Aussitôt que le moi, par l’effort volontaire, commence à paraître, la vie consciente commence avec lui ; et elle a trois degrés : la sensation, la perception et la réflexion. Résumons rapidement les principaux moments de ces trois modes de la vie humaine.

Le moi en s’unissant aux impressions donne naissance à la sensation. En tant qu’uni à ces sortes d’impressions que Biran a appelées affections, il constitue les sensations affectives en tant que s’unissant à ces autres impressions qu’il a appelées intuitions, le moi produit les sensations représentatives. C’est ici qu’intervient la loi célèbre déjà signalée par lui dans un premier mémoire : « L’habitude émousse les affections et rend les intuitions plus distinctes. »

La difficulté de telles analyses, dont on ne peut contester la finesse et la profondeur, est de fixer des distinctions précises entre des phénomènes qui passent continuellement l’un dans l’autre. Par exemple, comment Biran distinguera-t-il ce qu’il appelle les sensations affectives (qui constituent la seconde classe) des affections particulières (qui rentrent daus la première) ? Est-ce l’absence ou la présence de la conscience qui servira de critérium ? Mais, dans les affections particulières, il fait rentrer le chaud et le froid, le timbre des sons, l’accent de la voix : sont-ce là des phénomènes sans conscience ? Et, s’ils sont déjà accompagnés de quelque conscience, en quoi se distingueront-ils des sensations purement affectives et non représentatives, telles que l’odeur, la saveur, la couleur même ? Comment le timbre et l’accent ne seraient-ils que des affections, tandis que le son lui-même serait déjà une sensation ? En second lieu, en quoi les intuitions immédiates que Biran fait rentrer dans le système affectif se distinguent-elles des sensations représentatives qui appartiennent au système sensitif ? Est-ce encore une fois parce qu’elles sont sans conscience ? Mais Biran leur donne déjà la forme de l’espace et du temps. Or, de telles formes peuvent-elles exister sans qu’il y ait déjà quelque conscience ? Car, ne l’oublions pas, Biran rejette la doctrine de Kant, et n’admet pas qu’elles préexistent a priori, Biran dit : « En se rejoignant à la sphère de la connaissance, l’intuition devient sensation représentative. » C’est là une détermination bien vague et qui semble autoriser chacun à fixer où il voudra la limite des deux phénomènes. Enfin, de même que les sensations représentatives se distinguent difficilement des intuitions qui sont au-dessous d’elles, elles ne se distinguent pas plus facilement des perceptions qui sont au-dessus.

Quoi qu’il en soit, c’est à ce second degré de la vie humaine que Biran rapporte la réminiscence, qui est de trois espèces : la réminiscence personnelle, la réminiscence modale et la réminiscence objective ; la première, qui a pour objet notre propre moi, et qui nous atteste notre identité personnelle ; – la seconde, qui reproduit les sensations antérieures ; – la troisième, qui reproduit les images. À cette troisième forme de la réminiscence se rattache l’imagination, et à celle-ci un commencement de généralisation spontanée.
....
* CONSIGNE:
Reproduisez mot pour mot le passage sur la vie consciente selon Biran, en partant de « Quoi qu’il en » et en poursuivant jusqu'à « de généralisation spontanée. » inclus.

* DONNÉES FOURNIES:
....
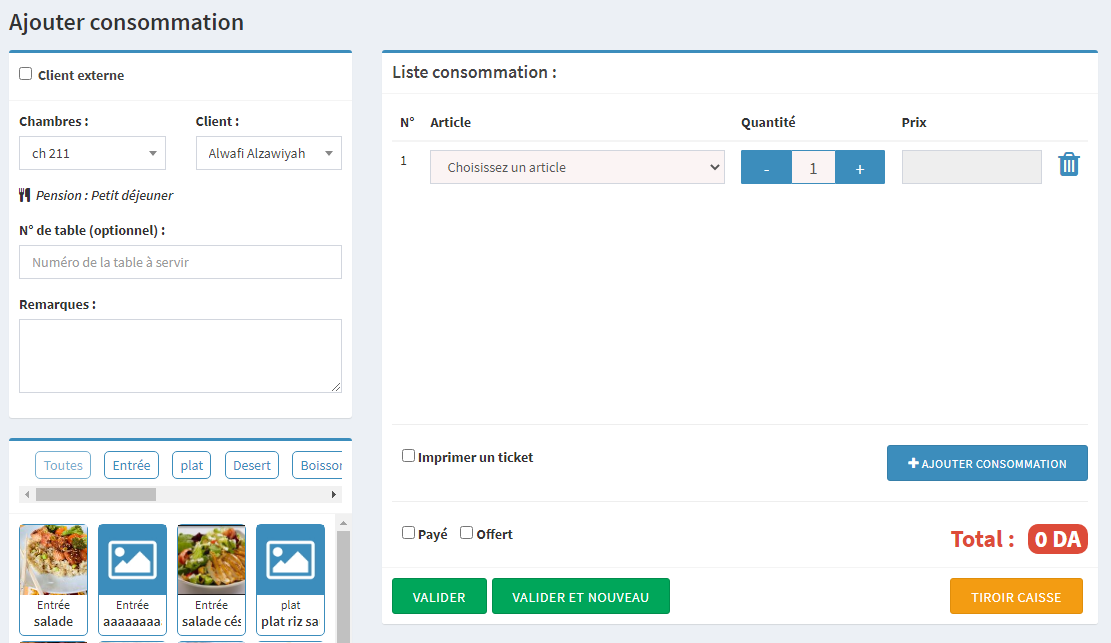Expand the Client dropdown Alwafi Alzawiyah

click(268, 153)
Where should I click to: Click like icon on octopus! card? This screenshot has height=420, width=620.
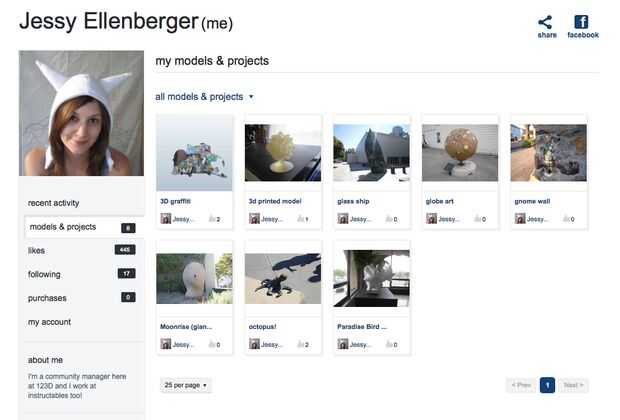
....
* RÉPONSE:
Quoi qu’il en soit, c’est à ce second degré de la vie humaine que Biran rapporte la réminiscence, qui est de trois espèces : la réminiscence personnelle, la réminiscence modale et la réminiscence objective ; la première, qui a pour objet notre propre moi, et qui nous atteste notre identité personnelle ; – la seconde, qui reproduit les sensations antérieures ; – la troisième, qui reproduit les images. À cette troisième forme de la réminiscence se rattache l’imagination, et à celle-ci un commencement de généralisation spontanée.